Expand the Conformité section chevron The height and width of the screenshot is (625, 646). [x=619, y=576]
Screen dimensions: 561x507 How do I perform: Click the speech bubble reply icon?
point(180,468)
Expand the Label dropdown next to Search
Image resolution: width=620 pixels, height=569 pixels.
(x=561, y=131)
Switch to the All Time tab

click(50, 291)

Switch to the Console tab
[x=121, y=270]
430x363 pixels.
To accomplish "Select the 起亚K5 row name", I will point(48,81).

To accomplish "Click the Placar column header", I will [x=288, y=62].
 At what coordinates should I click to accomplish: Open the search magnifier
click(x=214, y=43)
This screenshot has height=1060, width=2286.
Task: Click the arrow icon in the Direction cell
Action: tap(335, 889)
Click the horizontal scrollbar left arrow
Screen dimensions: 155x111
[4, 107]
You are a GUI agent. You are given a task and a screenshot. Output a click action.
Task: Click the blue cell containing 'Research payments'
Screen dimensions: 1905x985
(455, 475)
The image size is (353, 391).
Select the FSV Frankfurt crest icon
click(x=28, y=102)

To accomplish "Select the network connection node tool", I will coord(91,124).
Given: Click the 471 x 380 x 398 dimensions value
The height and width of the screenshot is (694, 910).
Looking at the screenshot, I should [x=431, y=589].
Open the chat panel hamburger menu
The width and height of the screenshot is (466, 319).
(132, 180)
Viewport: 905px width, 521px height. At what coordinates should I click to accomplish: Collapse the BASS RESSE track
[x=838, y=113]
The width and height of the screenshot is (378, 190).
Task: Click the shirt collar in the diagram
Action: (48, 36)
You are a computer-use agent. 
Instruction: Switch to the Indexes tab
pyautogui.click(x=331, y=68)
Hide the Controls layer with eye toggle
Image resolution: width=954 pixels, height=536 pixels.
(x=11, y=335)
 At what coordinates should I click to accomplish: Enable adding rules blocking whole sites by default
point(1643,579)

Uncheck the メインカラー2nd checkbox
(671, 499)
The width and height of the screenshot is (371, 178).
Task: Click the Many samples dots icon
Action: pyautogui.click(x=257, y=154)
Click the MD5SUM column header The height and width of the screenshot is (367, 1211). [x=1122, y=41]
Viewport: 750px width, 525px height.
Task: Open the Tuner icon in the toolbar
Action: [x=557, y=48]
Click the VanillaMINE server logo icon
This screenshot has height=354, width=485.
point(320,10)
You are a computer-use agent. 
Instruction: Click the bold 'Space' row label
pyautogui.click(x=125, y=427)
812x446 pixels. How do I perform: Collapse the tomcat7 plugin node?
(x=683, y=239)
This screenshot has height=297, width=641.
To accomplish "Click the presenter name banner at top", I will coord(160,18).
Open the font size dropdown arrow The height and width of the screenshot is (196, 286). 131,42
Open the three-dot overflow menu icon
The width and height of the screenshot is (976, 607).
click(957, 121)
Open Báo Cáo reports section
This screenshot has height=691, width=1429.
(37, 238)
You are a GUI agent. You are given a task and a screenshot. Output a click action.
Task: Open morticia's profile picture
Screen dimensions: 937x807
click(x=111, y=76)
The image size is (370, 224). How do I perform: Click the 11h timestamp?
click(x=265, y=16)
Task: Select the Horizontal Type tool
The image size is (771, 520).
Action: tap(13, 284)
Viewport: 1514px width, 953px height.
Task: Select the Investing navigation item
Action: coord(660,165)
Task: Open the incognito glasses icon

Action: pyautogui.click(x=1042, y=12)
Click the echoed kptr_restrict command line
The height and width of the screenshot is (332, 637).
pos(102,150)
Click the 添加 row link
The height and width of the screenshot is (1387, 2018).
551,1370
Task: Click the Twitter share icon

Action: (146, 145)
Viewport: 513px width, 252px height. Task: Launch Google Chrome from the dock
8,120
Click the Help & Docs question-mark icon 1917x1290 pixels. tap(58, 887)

- Exercise directions
Reproduce the entire listing above line for line, with no changes to any character.

- Answer below
Expand the Conformité section chevron The height and width of the screenshot is (625, 646). [x=619, y=576]
Screen dimensions: 561x507 How do I perform: Click the speech bubble reply icon?
point(180,468)
Expand the Label dropdown next to Search
Image resolution: width=620 pixels, height=569 pixels.
(x=561, y=131)
Switch to the All Time tab

click(50, 291)

Switch to the Console tab
[x=121, y=270]
430x363 pixels.
To accomplish "Select the 起亚K5 row name", I will point(48,81).

To accomplish "Click the Placar column header", I will [x=288, y=62].
 At what coordinates should I click to accomplish: Open the search magnifier
click(x=214, y=43)
This screenshot has height=1060, width=2286.
Task: Click the arrow icon in the Direction cell
Action: tap(335, 889)
Click the horizontal scrollbar left arrow
Screen dimensions: 155x111
[4, 107]
You are a GUI agent. You are given a task and a screenshot. Output a click action.
Task: Click the blue cell containing 'Research payments'
Screen dimensions: 1905x985
(455, 475)
The image size is (353, 391).
Select the FSV Frankfurt crest icon
click(x=28, y=102)

To accomplish "Select the network connection node tool", I will coord(91,124).
Given: Click the 471 x 380 x 398 dimensions value
The height and width of the screenshot is (694, 910).
Looking at the screenshot, I should [x=431, y=589].
Open the chat panel hamburger menu
The width and height of the screenshot is (466, 319).
(132, 180)
Viewport: 905px width, 521px height. At what coordinates should I click to accomplish: Collapse the BASS RESSE track
[x=838, y=113]
The width and height of the screenshot is (378, 190).
Task: Click the shirt collar in the diagram
Action: (48, 36)
You are a computer-use agent. 
Instruction: Switch to the Indexes tab
pyautogui.click(x=331, y=68)
Hide the Controls layer with eye toggle
Image resolution: width=954 pixels, height=536 pixels.
(x=11, y=335)
 At what coordinates should I click to accomplish: Enable adding rules blocking whole sites by default
point(1643,579)

Uncheck the メインカラー2nd checkbox
(671, 499)
The width and height of the screenshot is (371, 178).
Task: Click the Many samples dots icon
Action: pyautogui.click(x=257, y=154)
Click the MD5SUM column header The height and width of the screenshot is (367, 1211). [x=1122, y=41]
Viewport: 750px width, 525px height.
Task: Open the Tuner icon in the toolbar
Action: [x=557, y=48]
Click the VanillaMINE server logo icon
This screenshot has height=354, width=485.
point(320,10)
You are a computer-use agent. 
Instruction: Click the bold 'Space' row label
pyautogui.click(x=125, y=427)
812x446 pixels. How do I perform: Collapse the tomcat7 plugin node?
(x=683, y=239)
This screenshot has height=297, width=641.
To accomplish "Click the presenter name banner at top", I will coord(160,18).
Open the font size dropdown arrow The height and width of the screenshot is (196, 286). 131,42
Open the three-dot overflow menu icon
The width and height of the screenshot is (976, 607).
click(957, 121)
Open Báo Cáo reports section
This screenshot has height=691, width=1429.
(37, 238)
You are a GUI agent. You are given a task and a screenshot. Output a click action.
Task: Open morticia's profile picture
Screen dimensions: 937x807
click(x=111, y=76)
The image size is (370, 224). How do I perform: Click the 11h timestamp?
click(x=265, y=16)
Task: Select the Horizontal Type tool
The image size is (771, 520).
Action: tap(13, 284)
Viewport: 1514px width, 953px height.
Task: Select the Investing navigation item
Action: coord(660,165)
Task: Open the incognito glasses icon

Action: pyautogui.click(x=1042, y=12)
Click the echoed kptr_restrict command line
The height and width of the screenshot is (332, 637).
pos(102,150)
Click the 添加 row link
The height and width of the screenshot is (1387, 2018).
551,1370
Task: Click the Twitter share icon

Action: (146, 145)
Viewport: 513px width, 252px height. Task: Launch Google Chrome from the dock
8,120
Click the Help & Docs question-mark icon 1917x1290 pixels. tap(58, 887)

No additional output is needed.